**Fragmento original:**
=======
Si el objetivo de Calderón era realmente reconstruir al Estado y su monopolio de la violencia para que el orden jurídico se convirtiera en el marco real de las reglas del juego de la sociedad mexicana y se redujeran sustancialmente los márgenes de la proverbial impunidad en la que hemos vivido en México, lo ha hecho todo muy mal. Salió a enfrentar a los malos en nombre de la ley sin empezar por aplicar la ley al aparato mismo del Estado. Con ansias de novillero, para apuntarse éxitos rápidos y lucidores, se puso a combatir al crimen organizado con unas fuerzas estatales carcomidas por la corrupción, que habían sido construidas no para aplicar estrictamente la ley sino para negociar con los diversos actores su desobediencia, en función de la fuerza y los recursos de cada cual. La lógica de predominio del Estado mexicano nunca ha sido la legal-racional, sino la de las negociaciones personalizadas, las protecciones particulares y el mantenimiento pactado de la paz social, con amplios márgenes de impunidad y con una justicia al servicio del mejor postor y del que tuviera más capacidad de negociación.
=======
Registros almacenados
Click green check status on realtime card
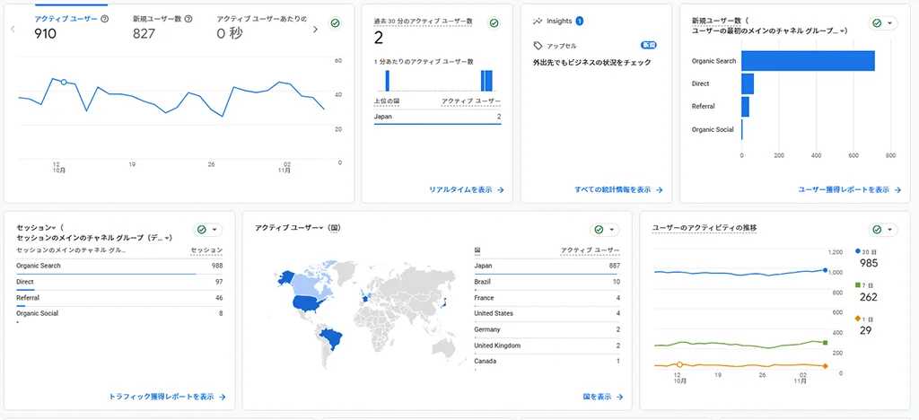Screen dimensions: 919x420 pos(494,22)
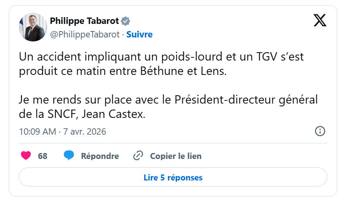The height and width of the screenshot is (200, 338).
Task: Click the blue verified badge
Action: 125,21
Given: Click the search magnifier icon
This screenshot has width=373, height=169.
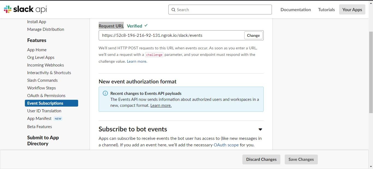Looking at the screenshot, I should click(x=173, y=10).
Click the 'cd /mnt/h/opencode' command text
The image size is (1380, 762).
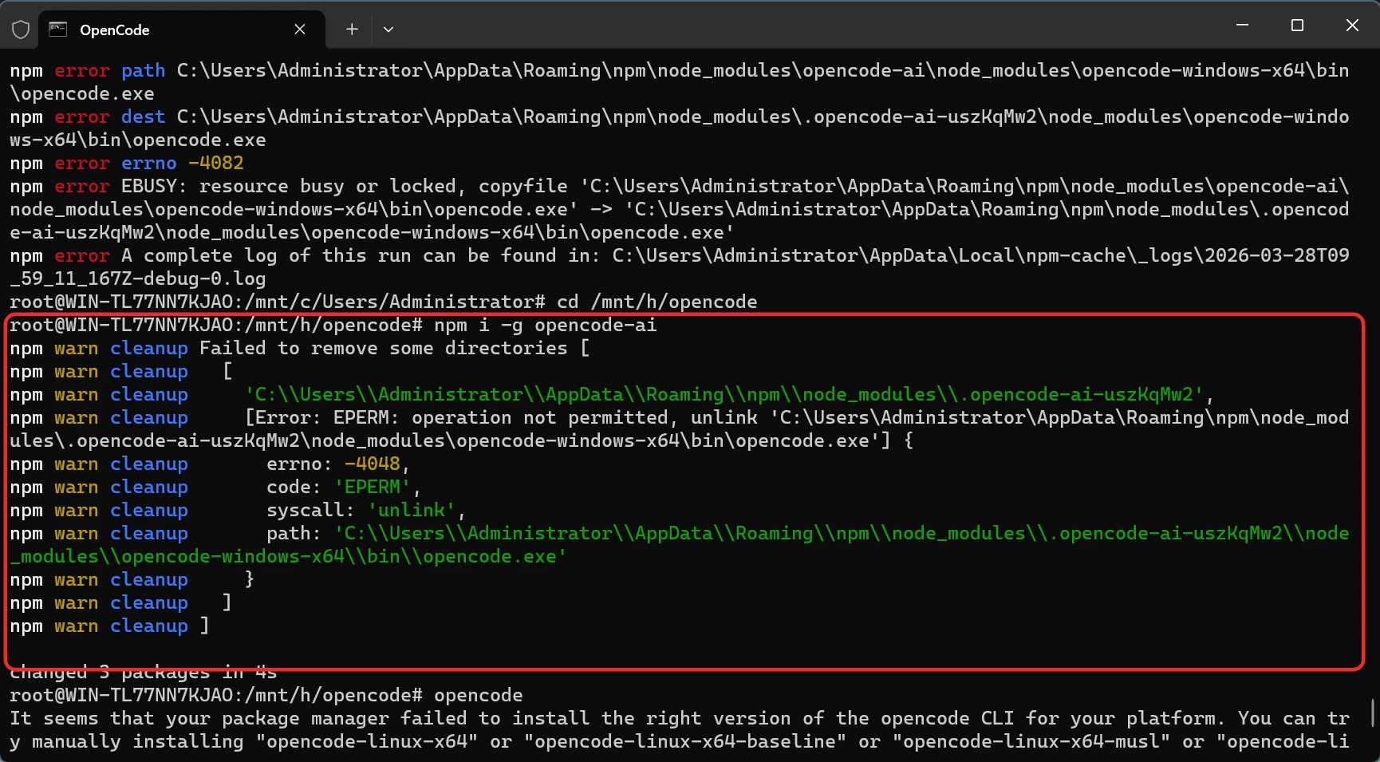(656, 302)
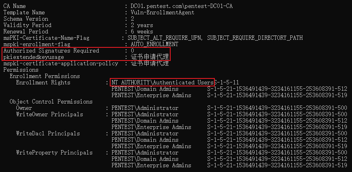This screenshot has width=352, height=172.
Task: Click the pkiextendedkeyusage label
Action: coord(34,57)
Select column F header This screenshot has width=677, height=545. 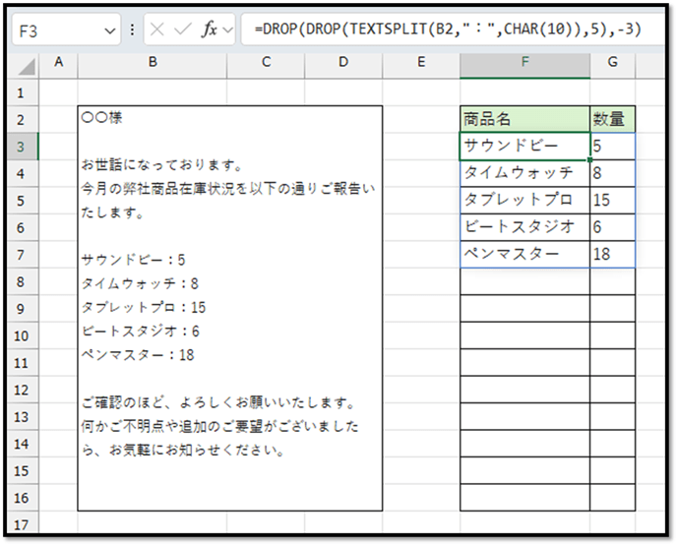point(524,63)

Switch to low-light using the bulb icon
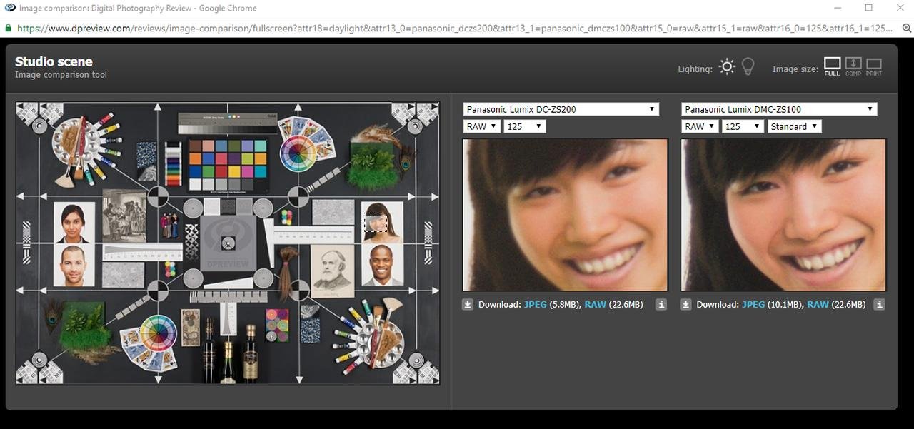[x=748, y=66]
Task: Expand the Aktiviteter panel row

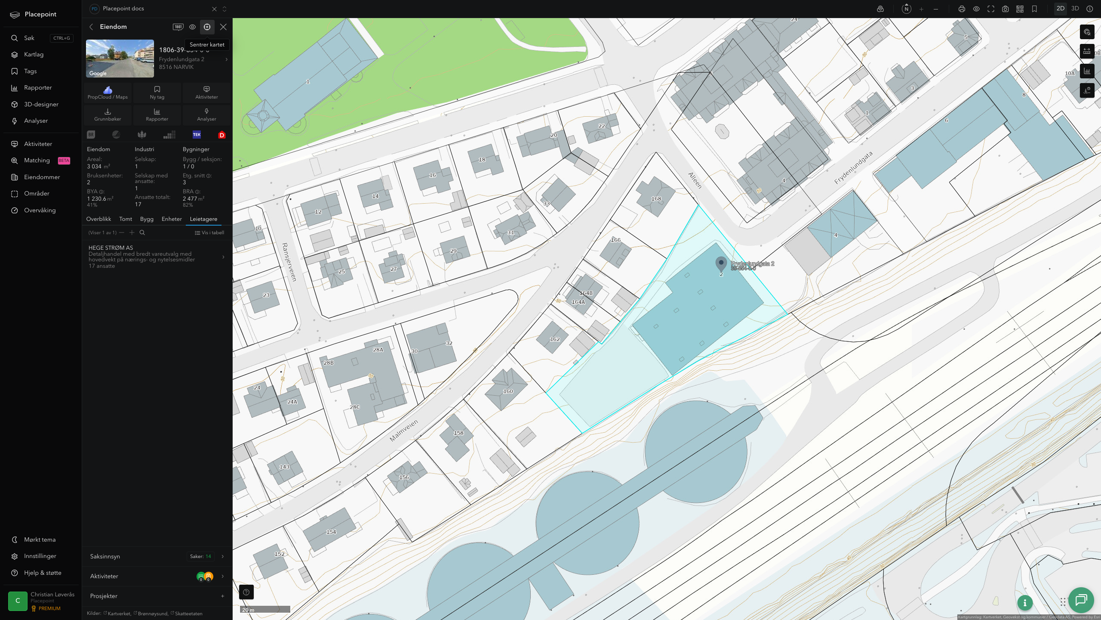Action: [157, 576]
=======
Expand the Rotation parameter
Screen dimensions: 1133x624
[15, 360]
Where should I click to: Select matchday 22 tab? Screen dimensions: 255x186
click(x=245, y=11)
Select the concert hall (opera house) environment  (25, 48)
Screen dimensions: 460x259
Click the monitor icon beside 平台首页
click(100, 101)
=======
**Lista de tareas:**
(a) Enumera los rasgos que, según el fragmento sobre la estrategia de Calderón, definen la lógica de predominio del Estado mexicano en vez de la legal-racional.
(b) Prolonga el fragmento sobre la estrategia de Calderón a partir de su última oración.
Los registros provienen de una fuente distinta.

**Respuestas:**
(a)
- Las negociaciones personalizadas
- Las protecciones particulares
- El mantenimiento pactado de la paz social
- Amplios márgenes de impunidad
- Una justicia al servicio del mejor postor y del que tuviera más capacidad de negociación

(b)
Así, si de lo que se trataba era de que el Estado se convirtiera en un garante del orden basado en la legalidad, la tarea era de cirugía mayor y antes de salir a dar golpes de fuerza había que reorganizar a las corporaciones mismas del Estado. Calderón se apoyó en el Ejército y en la Marina y desmanteló a las fuerzas locales que mantenían el antiguo orden negociado, pero no reformó al Ministerio Público federal, que sigue siendo igual de corrupto, ineficiente y atrabiliario que en los viejos tiempos del autoritarismo priísta, ni buscó realmente el pacto político nacional para que también se reformara la procuración de justicia en las entidades federativas. No tocó tampoco al poder judicial federal, donde la reforma constitucional de 2007 se ha ido aplicando sin prisas y sí con pausas, mientras que no se prodigó en recursos para que los estados la concluyeran con eficiencia. Y si reformó a la policía federal –con el objetivo de convertirla en una policía “de clase mundial”, para usar otro de sus eslogans preferidos– los resultados son a todas luces malos, por decir lo menos, y la manera en la que la llevó a cabo ha sido bastante opaca, como no se cansa de repetir en Instituto para la Seguridad y la Democracia. Una policía federal que se agarra a balazos en pleno aeropuerto de la Ciudad de México o que embosca a un vehículo claramente identificado como diplomático no parece ni muy profesional ni muy honrada que digamos. Para no hablar de que en México, donde legalmente no existe la pena de muerte, saltarse un retén policial o militar significa ser ejecutado sumariamente.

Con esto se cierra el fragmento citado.